Why First, Not What
8 minWhy First, Not What
Most product copy starts with what the product is. "Acme is a real-time data sync engine for React apps." The reader scans it, registers nothing, and keeps scrolling. The copy failed not because it was wrong, but because it answered a question nobody asked yet.
Simon Sinek's framework from Start With Why is the fix. Every piece of copy operates on three layers: Why (the user's motivation), How (the mechanism), and What (the product). Most copy leads with What. Strong copy leads with Why.
The order matters because the reader cares about Why before they care about How, and How before What. Bury the Why at the bottom of the page and you lose the only sentence that could have kept them reading.
The three layers
| Layer | Question it answers | Example | |---|---|---| | Why | Why does this matter to me? | Stale dashboards kill trust. | | How | How does the product address it? | StrataSync keeps every client in sync automatically. | | What | What is the product? | A real-time data layer for React apps. |
Lead with What and the reader has no reason to keep reading. Lead with Why and the reader is already nodding before you name the product.
The diagnostic test
Read the first sentence of any hero or README. Does it explain what the product is, or why someone would want it?
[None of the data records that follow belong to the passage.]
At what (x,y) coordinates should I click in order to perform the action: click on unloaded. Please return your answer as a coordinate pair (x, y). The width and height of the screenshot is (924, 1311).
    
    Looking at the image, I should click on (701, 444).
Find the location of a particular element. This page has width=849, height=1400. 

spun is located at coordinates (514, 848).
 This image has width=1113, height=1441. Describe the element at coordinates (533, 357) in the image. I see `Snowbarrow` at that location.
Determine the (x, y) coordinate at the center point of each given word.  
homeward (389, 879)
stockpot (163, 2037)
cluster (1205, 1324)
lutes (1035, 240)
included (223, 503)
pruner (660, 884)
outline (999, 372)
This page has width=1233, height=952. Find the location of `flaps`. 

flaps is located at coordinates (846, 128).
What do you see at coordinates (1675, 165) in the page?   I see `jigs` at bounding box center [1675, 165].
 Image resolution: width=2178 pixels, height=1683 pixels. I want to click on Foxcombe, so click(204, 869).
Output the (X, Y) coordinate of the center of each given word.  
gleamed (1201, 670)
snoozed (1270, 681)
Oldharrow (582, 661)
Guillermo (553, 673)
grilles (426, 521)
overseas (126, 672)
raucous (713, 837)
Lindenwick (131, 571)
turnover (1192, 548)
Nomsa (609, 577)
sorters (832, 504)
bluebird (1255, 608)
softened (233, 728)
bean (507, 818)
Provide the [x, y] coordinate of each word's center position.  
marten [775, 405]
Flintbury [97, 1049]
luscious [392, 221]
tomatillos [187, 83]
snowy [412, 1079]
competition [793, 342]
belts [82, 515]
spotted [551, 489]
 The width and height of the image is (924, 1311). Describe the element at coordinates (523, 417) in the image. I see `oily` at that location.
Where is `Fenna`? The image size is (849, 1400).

"StrataSync is a real-time data sync engine for React apps."
Leads with What. The reader has no reason to care.
"Stale dashboards kill trust. StrataSync keeps every client in sync automatically."
Leads with Why. The reader recognises their own problem.
The What-first version describes the product accurately. The Why-first version makes the reader feel understood. Only one of them earns the next scroll.
More inversions
"Introducing CloudBase, the all-in-one backend platform."
"A powerful analytics dashboard for modern teams."
"Our AI-powered workflow automation tool."
"Stop stitching together five services. One backend, already connected."
"See which features drive retention before users leave."
"Your Monday shouldn't start with tasks a machine can finish by Friday."
Every Why-first version names a frustration or outcome the reader can picture. The product is mentioned only after the motivation is established.
When to skip the Why
Not every context needs a Why-first opening. Three exceptions:
Already-warm traffic. Existing users in product onboarding or settings screens already know why they're there. Lead with How or What: "Connect your Stripe account to start syncing invoices."
Pricing pages. The reader is shopping, not being convinced. Lead with the offer. The Why was on the homepage.
Reference documentation. Engineers reading API docs want What and How. The Why lives on the marketing site.
The common mistakes
The Why has to be the user's Why, not the company's. "Our team is obsessed with developer experience" is founder voice. "You shouldn't have to babysit your pipeline" is user voice. The distinction is the difference between a brand talking about itself and a brand talking to its reader.
The other failure: a Why that's too abstract. "We believe in a more connected world" is a corporate mission statement. The user's Why is concrete: their actual frustration, their actual day, their actual outcome. Stale dashboards kill trust. That's a Why someone can feel.